I would hope this initiative stays near the top of the Linux Foundation's agenda in the coming year in spite of what will be an ongoing organizational restructuring process. Some have labeled these plans as 'band-aid fixes' which are used instead of working to standardize on a new package management system. This line of thought sounds great until you come to grips with the numerous impracticalities of not only formalizing that standard but also enforcing it across a fiercely independent and globally dispersed Linux community. An API approach that can be used by ISV's as well as third party management systems has the best chance of thriving amongst the varied Linux factions. Whether it takes hold right away or not is an entirely different subject, but it begs to be investigated and put into motion.

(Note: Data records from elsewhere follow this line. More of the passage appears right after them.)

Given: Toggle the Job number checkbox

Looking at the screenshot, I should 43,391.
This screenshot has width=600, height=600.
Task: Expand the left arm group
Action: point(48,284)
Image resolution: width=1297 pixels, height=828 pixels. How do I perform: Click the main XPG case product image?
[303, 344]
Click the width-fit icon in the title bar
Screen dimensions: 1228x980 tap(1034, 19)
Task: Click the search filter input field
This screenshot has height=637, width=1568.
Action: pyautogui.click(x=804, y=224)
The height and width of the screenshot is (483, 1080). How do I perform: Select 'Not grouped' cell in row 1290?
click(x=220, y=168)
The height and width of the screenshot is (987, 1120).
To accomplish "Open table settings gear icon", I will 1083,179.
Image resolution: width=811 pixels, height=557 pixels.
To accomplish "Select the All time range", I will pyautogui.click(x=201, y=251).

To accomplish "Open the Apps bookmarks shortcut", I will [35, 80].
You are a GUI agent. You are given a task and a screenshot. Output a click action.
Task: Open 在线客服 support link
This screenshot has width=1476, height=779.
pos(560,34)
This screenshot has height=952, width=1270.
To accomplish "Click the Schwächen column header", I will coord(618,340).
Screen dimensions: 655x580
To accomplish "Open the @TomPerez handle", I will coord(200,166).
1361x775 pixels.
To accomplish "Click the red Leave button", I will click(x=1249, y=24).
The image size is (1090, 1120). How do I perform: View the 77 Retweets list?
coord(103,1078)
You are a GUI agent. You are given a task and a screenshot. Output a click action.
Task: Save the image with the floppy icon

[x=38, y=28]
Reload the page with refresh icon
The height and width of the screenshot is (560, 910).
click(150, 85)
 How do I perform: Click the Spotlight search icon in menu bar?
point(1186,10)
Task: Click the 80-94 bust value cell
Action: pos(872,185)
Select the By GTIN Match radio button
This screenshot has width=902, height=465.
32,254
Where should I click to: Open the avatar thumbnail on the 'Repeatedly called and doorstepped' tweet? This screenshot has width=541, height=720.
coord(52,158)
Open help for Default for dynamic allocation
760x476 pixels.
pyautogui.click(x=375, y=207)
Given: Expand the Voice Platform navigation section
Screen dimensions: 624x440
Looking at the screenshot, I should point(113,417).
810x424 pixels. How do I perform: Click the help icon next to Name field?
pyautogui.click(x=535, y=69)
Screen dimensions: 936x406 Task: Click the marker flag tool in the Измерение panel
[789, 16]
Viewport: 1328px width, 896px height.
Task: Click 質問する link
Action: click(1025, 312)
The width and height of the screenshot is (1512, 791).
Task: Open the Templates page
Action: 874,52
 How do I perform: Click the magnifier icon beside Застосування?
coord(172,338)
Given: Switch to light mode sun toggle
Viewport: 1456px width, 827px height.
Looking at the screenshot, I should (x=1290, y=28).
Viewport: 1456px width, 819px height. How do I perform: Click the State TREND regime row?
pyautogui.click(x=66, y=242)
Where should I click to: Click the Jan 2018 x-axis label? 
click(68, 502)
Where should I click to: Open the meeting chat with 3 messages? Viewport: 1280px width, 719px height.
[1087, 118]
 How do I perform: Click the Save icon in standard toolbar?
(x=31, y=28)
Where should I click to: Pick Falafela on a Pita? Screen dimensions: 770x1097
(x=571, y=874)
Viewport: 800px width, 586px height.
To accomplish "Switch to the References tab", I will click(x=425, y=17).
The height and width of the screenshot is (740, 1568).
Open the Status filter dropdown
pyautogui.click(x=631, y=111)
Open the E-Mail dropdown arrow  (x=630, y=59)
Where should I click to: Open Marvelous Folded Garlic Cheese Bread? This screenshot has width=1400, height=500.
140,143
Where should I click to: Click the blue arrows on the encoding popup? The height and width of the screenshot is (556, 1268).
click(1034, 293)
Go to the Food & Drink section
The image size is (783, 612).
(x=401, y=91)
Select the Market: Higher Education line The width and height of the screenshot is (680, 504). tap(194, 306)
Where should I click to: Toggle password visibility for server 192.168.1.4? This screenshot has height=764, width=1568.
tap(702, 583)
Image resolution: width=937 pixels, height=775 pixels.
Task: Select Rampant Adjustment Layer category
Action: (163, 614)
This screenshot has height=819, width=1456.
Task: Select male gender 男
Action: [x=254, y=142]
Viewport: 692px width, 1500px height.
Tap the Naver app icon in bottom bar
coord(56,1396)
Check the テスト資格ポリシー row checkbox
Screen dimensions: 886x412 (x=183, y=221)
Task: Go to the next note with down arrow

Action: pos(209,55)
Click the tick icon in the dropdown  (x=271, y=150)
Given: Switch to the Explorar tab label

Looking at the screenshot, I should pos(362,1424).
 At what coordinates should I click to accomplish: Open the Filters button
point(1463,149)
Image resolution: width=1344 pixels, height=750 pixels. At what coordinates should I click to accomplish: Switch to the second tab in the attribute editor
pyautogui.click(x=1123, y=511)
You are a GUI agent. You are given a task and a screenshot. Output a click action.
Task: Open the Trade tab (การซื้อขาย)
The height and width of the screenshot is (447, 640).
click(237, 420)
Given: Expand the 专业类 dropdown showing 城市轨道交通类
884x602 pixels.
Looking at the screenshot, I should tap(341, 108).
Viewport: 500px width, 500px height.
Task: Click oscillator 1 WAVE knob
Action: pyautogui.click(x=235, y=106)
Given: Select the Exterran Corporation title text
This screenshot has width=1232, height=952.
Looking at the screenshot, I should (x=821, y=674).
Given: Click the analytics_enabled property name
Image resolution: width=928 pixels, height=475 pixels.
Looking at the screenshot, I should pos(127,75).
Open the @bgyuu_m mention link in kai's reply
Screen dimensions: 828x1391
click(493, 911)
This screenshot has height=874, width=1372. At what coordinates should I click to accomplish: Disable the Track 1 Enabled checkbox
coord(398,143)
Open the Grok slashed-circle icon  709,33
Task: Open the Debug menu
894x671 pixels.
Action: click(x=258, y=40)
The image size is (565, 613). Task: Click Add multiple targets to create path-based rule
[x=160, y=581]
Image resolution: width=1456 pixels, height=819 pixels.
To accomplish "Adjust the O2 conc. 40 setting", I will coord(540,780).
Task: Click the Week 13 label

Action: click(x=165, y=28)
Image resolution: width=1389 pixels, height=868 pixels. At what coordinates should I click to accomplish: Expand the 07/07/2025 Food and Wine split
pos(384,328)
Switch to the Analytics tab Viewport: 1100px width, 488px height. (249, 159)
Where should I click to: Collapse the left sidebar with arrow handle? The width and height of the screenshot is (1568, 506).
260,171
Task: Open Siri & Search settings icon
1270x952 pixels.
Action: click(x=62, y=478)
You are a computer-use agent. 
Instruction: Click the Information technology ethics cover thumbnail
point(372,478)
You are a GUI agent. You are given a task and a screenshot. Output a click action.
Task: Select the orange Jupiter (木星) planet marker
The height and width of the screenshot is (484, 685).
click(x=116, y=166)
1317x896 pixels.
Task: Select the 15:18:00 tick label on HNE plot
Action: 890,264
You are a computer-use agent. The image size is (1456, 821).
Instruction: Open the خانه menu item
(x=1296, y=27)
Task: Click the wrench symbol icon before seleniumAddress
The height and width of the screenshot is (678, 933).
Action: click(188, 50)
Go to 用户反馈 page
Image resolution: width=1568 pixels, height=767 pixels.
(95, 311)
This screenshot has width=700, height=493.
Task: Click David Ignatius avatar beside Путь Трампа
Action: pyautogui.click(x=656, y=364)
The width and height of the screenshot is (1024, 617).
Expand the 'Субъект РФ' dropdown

Maybe I'm a tad bit biased, but I really see a solid API as one of the foundations for establishing the Linux desktop as an open platform for innovation. Right now some really cool things are going on within different distro communities as well as amongst a growing third party Linux software ecosystem. The timing is right to introduce this type of initiative which can help tie those efforts together in addition to further opening up the playing field to other players. Granted, an API isn't the magic pill which will necessarily push Linux 'over the top' but it is another step in the right direction.
Some keys for this effort will be:
- Integrating input from a wider variety of qualified sources.
- Ensuring an initial set of solid specs which can serve as a baseline.
- Getting those specs included with LSB 4.0
- Establishing strong outreach initiatives to educate/inform.
Additionally I'm interested in how the OSDL+ FSG = Linux Foundation equation is going to effect the governance of the API as well as its timeline. Although it's highly probable that it will fit in well with the new organization's agenda. I personally favor the idea of a slimmed down, foundation approach a la Apache and Eclipse helping to narrow the gap between closed platforms and Linux. And hopefully, the LSB API doesn't get lost in the restructuring shuffle.